Most Useful Applications of Haploid Plants 

1. Hybrid Development: For obtaining complete homozygosity from diploidisation, the traits can easily can be fixed for further breeding programme for hybrid production.

2. Pure Homozygous Line Development: In plant breeding, the pure homozygous line can be obtained through selfing for 6-7 generations. But this long time can be reduced to few months or a year by using the in vitro techniques (anther/pollen culture) to produce haploids. These pure homozygous lines are mainly used for breeding as well as genetic research purpose.

3. Early Release of varieties: As the homozygous line can be produced relatively in less time so new hybrid varieties can also be obtained in less time by applying this tech­niques.

4. Hybrid Sorting: Haploid breeding involves the hybrid sorting and it is con­sidered superior to pedigree and bulk method. Produced haploids from anther culture give the advantage to select different superior gametes which can be used for haploid breeding.

5. Induction of Mutagenesis: For the induction of mutations and studying mutation effect, different haploid cell culture is very useful. This method is used to recover the mask­ing effect of presence of dominant gene.

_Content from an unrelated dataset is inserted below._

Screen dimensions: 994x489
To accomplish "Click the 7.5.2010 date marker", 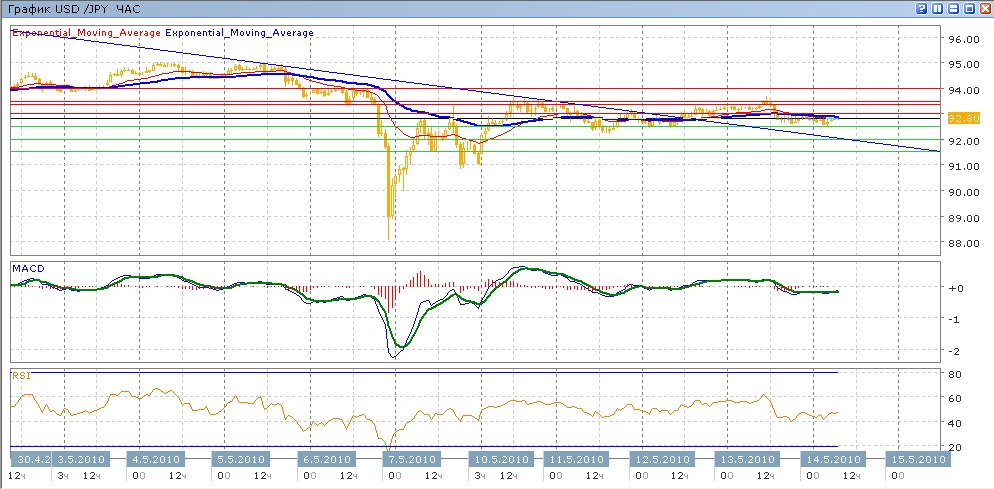I will click(409, 460).
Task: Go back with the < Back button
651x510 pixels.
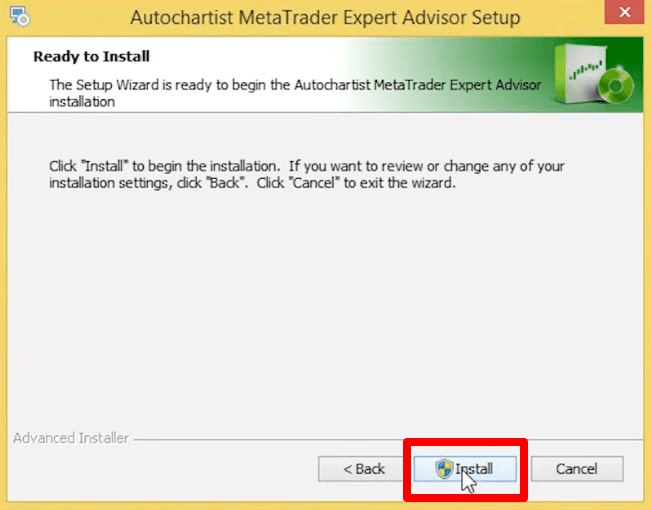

6. Genetic Variability Induction: Genetic variability may be induced by introducing the different foreign genes through different transformation procedure. These type of transgenic hap­loids can be used in breeding programme.

7. Exclusive Male Plant Generation: Haploid plants are produced from anthers of male (XY) plants and by the process chromosome dou­bling the Y chromosome containing plant will produce super male plant (YY).

8. Disease Resistant Variety Development: Haploid production can be used for the introduction of di Disease resistance genes may be introduced into cultivars in the method of haploid production.

9. Salt Tolerant Variety Development: Salt tolerant breeding lines can also be developed by this techniques.

10. Aneuploid Development: For producing aneuploids like monosomies in wheat, trisomies in potato haploid plants can be used. In tobacco nullisomics were derived from haploid plants which are obtained from monosomies.